• ACTIVITY:
Transcribe the records in full, keeping every character as it is.

○ ○ ○

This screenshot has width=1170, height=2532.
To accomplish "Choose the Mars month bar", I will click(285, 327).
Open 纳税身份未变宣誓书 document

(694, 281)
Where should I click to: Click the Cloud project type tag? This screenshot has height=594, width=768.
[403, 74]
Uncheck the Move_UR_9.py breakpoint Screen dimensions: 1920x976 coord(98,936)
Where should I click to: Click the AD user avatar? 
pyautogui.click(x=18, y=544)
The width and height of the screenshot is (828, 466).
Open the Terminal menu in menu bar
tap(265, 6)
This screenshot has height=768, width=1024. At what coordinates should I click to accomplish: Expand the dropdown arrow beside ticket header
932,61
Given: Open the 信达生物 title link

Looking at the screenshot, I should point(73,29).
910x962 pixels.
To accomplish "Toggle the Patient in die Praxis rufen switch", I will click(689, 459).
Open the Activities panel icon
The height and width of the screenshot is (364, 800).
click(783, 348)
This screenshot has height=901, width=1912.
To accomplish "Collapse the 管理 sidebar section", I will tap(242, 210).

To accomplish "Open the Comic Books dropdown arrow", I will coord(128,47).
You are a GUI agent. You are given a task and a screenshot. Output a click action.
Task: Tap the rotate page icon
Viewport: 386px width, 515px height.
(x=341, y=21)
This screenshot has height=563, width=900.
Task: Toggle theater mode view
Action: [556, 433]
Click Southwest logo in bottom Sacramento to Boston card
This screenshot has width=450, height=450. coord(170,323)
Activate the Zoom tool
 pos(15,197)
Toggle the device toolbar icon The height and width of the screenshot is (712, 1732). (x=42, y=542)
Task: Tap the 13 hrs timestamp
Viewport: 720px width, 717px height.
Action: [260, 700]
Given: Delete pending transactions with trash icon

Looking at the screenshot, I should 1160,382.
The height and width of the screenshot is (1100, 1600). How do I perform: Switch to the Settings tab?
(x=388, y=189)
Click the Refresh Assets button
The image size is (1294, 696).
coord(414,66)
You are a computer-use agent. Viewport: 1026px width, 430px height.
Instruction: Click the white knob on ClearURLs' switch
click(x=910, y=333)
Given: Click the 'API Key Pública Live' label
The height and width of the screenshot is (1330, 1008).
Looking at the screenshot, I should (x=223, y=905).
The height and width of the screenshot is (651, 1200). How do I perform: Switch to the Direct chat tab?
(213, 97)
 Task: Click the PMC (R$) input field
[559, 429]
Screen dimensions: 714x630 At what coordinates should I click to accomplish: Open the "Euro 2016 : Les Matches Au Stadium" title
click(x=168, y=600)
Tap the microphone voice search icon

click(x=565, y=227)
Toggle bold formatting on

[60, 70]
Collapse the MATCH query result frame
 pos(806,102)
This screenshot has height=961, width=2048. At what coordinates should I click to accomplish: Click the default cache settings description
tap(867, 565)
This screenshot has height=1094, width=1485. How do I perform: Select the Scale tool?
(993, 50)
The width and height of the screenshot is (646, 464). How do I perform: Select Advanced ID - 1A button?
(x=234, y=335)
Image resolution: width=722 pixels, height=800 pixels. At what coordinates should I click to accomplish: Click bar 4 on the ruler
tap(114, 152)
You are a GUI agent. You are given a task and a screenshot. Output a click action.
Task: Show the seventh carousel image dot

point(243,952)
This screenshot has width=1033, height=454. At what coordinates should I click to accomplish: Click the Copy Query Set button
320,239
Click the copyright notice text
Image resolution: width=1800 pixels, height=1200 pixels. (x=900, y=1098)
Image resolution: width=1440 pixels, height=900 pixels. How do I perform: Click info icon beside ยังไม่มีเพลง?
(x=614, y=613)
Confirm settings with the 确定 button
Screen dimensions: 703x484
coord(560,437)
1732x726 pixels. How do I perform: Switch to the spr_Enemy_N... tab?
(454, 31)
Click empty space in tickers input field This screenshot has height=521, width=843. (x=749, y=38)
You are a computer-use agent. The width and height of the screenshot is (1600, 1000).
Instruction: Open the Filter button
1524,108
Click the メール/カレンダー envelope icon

○ ○ ○

• TASK SOLUTION:
This screenshot has width=1170, height=2532.
To accomplish "Choose the Mars month bar", I will click(285, 327).
Open 纳税身份未变宣誓书 document

(694, 281)
Where should I click to: Click the Cloud project type tag? This screenshot has height=594, width=768.
[403, 74]
Uncheck the Move_UR_9.py breakpoint Screen dimensions: 1920x976 coord(98,936)
Where should I click to: Click the AD user avatar? 
pyautogui.click(x=18, y=544)
The width and height of the screenshot is (828, 466).
Open the Terminal menu in menu bar
tap(265, 6)
This screenshot has height=768, width=1024. At what coordinates should I click to accomplish: Expand the dropdown arrow beside ticket header
932,61
Given: Open the 信达生物 title link

Looking at the screenshot, I should point(73,29).
910x962 pixels.
To accomplish "Toggle the Patient in die Praxis rufen switch", I will click(689, 459).
Open the Activities panel icon
The height and width of the screenshot is (364, 800).
click(783, 348)
This screenshot has height=901, width=1912.
To accomplish "Collapse the 管理 sidebar section", I will tap(242, 210).

To accomplish "Open the Comic Books dropdown arrow", I will coord(128,47).
You are a GUI agent. You are given a task and a screenshot. Output a click action.
Task: Tap the rotate page icon
Viewport: 386px width, 515px height.
(x=341, y=21)
This screenshot has height=563, width=900.
Task: Toggle theater mode view
Action: [556, 433]
Click Southwest logo in bottom Sacramento to Boston card
This screenshot has width=450, height=450. coord(170,323)
Activate the Zoom tool
 pos(15,197)
Toggle the device toolbar icon The height and width of the screenshot is (712, 1732). (x=42, y=542)
Task: Tap the 13 hrs timestamp
Viewport: 720px width, 717px height.
Action: [260, 700]
Given: Delete pending transactions with trash icon

Looking at the screenshot, I should 1160,382.
The height and width of the screenshot is (1100, 1600). How do I perform: Switch to the Settings tab?
(x=388, y=189)
Click the Refresh Assets button
The image size is (1294, 696).
coord(414,66)
You are a computer-use agent. Viewport: 1026px width, 430px height.
Instruction: Click the white knob on ClearURLs' switch
click(x=910, y=333)
Given: Click the 'API Key Pública Live' label
The height and width of the screenshot is (1330, 1008).
Looking at the screenshot, I should (x=223, y=905).
The height and width of the screenshot is (651, 1200). How do I perform: Switch to the Direct chat tab?
(213, 97)
 Task: Click the PMC (R$) input field
[559, 429]
Screen dimensions: 714x630 At what coordinates should I click to accomplish: Open the "Euro 2016 : Les Matches Au Stadium" title
click(x=168, y=600)
Tap the microphone voice search icon

click(x=565, y=227)
Toggle bold formatting on

[60, 70]
Collapse the MATCH query result frame
 pos(806,102)
This screenshot has height=961, width=2048. At what coordinates should I click to accomplish: Click the default cache settings description
tap(867, 565)
This screenshot has height=1094, width=1485. How do I perform: Select the Scale tool?
(993, 50)
The width and height of the screenshot is (646, 464). How do I perform: Select Advanced ID - 1A button?
(x=234, y=335)
Image resolution: width=722 pixels, height=800 pixels. At what coordinates should I click to accomplish: Click bar 4 on the ruler
tap(114, 152)
You are a GUI agent. You are given a task and a screenshot. Output a click action.
Task: Show the seventh carousel image dot

point(243,952)
This screenshot has width=1033, height=454. At what coordinates should I click to accomplish: Click the Copy Query Set button
320,239
Click the copyright notice text
Image resolution: width=1800 pixels, height=1200 pixels. (x=900, y=1098)
Image resolution: width=1440 pixels, height=900 pixels. How do I perform: Click info icon beside ยังไม่มีเพลง?
(x=614, y=613)
Confirm settings with the 确定 button
Screen dimensions: 703x484
coord(560,437)
1732x726 pixels. How do I perform: Switch to the spr_Enemy_N... tab?
(454, 31)
Click empty space in tickers input field This screenshot has height=521, width=843. (x=749, y=38)
You are a computer-use agent. The width and height of the screenshot is (1600, 1000).
Instruction: Open the Filter button
1524,108
Click the メール/カレンダー envelope icon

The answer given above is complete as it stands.